In order to be valid, a community design must be new, and of individual character. Novelty means that no identical design (different only in immaterial details) has been made available before the effective priority date of the filing.
A design has individual character if the overall impression it creates on the informed user is different from any other design that has been made available to the public.
When it comes to registration, there is no substantive examination to determine whether the design registration is valid. Examination is only for formalities like checking that the application form has been filled in properly. It's open to companies to check out what designs have been registered, and then they can apply to invalidate at any time.
For the purpose of a community design, disclosure is not deemed to have taken place if it could not reasonably have become known to the circles specialising in the sector concerned within the community. This limits the effect of very obscure designs, but the sector concerned is that of the alleged prior art, so its effect is more limited than it might at first appear.

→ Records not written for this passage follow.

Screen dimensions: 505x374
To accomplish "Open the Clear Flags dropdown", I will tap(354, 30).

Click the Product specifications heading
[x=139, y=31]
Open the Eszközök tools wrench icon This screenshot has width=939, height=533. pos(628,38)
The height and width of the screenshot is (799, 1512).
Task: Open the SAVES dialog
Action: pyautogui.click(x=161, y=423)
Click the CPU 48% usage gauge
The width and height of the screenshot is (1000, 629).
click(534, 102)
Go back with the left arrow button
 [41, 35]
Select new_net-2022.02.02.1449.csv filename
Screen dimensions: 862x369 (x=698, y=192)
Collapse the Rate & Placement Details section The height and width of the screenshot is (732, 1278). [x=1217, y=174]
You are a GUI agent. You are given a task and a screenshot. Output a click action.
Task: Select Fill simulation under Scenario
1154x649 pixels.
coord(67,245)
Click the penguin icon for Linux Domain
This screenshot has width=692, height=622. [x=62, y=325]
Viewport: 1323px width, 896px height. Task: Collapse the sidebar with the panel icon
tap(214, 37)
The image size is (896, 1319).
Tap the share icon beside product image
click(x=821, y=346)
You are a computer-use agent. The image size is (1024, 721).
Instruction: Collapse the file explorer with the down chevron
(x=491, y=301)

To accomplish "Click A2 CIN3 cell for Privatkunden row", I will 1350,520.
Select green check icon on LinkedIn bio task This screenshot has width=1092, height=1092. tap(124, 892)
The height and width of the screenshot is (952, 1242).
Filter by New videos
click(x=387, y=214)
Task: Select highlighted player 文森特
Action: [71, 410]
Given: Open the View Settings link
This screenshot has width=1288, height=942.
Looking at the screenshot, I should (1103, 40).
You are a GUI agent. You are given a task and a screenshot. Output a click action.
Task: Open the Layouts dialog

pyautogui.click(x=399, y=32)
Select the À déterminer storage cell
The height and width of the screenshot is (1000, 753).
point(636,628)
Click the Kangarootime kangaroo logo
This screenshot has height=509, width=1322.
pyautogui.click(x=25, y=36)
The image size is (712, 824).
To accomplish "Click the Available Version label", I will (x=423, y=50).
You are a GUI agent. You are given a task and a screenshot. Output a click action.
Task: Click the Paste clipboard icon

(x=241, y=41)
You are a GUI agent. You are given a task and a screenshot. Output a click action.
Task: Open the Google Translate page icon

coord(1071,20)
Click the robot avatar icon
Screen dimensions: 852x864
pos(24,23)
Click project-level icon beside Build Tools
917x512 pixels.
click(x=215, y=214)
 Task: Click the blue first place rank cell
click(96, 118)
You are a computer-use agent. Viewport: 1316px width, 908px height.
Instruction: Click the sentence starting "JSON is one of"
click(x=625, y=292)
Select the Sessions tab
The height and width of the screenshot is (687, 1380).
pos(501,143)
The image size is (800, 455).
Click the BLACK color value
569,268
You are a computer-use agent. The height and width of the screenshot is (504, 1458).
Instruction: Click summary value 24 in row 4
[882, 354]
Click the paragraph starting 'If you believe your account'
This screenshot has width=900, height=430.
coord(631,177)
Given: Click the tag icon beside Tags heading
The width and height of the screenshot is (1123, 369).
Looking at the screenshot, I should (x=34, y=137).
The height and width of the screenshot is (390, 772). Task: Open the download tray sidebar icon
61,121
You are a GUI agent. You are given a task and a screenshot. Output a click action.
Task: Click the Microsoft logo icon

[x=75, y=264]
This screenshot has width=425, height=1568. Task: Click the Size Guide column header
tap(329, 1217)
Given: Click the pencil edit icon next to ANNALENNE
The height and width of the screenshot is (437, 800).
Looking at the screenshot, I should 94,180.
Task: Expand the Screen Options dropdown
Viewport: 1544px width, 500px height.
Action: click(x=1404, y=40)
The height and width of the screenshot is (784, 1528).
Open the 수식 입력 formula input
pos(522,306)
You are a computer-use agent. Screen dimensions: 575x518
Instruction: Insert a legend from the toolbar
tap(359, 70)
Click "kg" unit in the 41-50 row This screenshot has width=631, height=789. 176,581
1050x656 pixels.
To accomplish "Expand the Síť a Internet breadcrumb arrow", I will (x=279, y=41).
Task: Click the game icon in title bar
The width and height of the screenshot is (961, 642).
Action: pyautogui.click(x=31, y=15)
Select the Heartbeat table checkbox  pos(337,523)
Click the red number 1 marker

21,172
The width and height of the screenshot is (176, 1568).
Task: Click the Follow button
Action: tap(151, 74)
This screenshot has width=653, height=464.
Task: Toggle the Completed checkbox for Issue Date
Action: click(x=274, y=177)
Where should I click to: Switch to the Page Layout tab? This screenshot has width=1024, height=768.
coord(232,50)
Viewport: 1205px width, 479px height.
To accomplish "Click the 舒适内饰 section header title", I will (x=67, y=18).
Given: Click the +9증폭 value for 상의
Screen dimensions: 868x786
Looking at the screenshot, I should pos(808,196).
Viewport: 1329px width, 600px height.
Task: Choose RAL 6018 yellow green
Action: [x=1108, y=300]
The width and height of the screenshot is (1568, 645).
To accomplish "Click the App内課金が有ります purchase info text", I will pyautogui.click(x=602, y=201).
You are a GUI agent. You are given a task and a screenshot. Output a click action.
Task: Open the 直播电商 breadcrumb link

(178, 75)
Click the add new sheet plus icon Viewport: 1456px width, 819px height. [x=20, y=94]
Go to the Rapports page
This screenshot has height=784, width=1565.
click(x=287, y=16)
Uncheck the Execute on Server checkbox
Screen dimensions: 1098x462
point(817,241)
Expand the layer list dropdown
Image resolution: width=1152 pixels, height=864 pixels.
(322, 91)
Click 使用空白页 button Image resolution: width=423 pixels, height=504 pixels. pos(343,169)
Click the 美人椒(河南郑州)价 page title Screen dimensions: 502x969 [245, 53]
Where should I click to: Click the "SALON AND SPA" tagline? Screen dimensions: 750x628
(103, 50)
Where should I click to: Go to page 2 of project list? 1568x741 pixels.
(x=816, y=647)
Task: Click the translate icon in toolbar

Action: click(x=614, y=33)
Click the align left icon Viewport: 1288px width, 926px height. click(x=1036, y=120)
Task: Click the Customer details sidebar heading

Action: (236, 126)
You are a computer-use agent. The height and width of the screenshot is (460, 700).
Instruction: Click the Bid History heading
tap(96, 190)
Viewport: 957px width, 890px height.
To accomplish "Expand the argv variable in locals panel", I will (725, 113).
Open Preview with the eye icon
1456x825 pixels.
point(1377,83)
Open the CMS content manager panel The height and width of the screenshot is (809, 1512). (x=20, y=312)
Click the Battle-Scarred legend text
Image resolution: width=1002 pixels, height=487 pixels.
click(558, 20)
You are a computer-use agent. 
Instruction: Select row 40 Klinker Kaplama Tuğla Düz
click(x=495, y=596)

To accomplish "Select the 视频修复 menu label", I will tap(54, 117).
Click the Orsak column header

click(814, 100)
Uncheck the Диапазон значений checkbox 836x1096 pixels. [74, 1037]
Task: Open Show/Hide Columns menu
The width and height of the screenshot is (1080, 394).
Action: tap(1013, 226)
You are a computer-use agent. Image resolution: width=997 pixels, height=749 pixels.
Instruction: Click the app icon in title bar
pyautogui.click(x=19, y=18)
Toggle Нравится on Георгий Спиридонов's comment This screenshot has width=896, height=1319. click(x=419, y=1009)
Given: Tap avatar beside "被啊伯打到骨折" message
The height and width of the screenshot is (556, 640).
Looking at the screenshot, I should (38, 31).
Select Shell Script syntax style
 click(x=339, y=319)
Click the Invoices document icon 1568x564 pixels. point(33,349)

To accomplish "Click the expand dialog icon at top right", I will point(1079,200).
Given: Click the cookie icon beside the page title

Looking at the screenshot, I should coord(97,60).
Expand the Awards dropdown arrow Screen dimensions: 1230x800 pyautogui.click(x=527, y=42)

A community design is infringed by any other design that creates the same overall impression on the informed user. Questions of whether copying took place are not relevant - copying is not a requirement for infringement, nor is it sufficient to determine infringement.
The scope of protection is not limited to a particular class or application, and is determined by the representation of the design as filed in the application. In the case of the Community Design Registration (CDR) that Apple used to get an injunction against Samsung, the scope of protection is not determined by considering whether a Galaxy tab creates the same impression as an iPad, but whether it creates the same impression as the design as shown in the representation filed. Since the Apple design representation is a line drawing, questions of colour and material are not relevant.
Features that are solely dictated by technical function are excluded from protection. This is interpreted in the sense of requiring that functionality is the only factor in the design of the feature (i.e. aesthetics being irrelevant).
In practice, recent cases before the UK community design courts appear to have shown that the bar is pretty high for infringement, and designs that were clearly "inspired" by striking designs which are protected by design registration have been held not to infringe. The informed user is not the average consumer, and to create the same overall impression is quite a high bar (see Dyson v Vax EWCA 2011 & EWHC 2010 for a recent example
http://www.bailii.org/ew/cases/EWCA/Civ/2011/1206.html www.bailii.org/ew/cases/EWHC/Patents/2010/1923.html)
I've not read up that carefully on the Apple v Samsung CDR dispute, but I understand that it has not reached judgement, but that an interim injunction has been sought and obtained. In the UK, this requires only that there is an arguable case, that damages are not an adequate remedy, and that the balance of convenience to the parties is in favour of granting the injunction (i.e. more or less that appears to be the most fair course of action).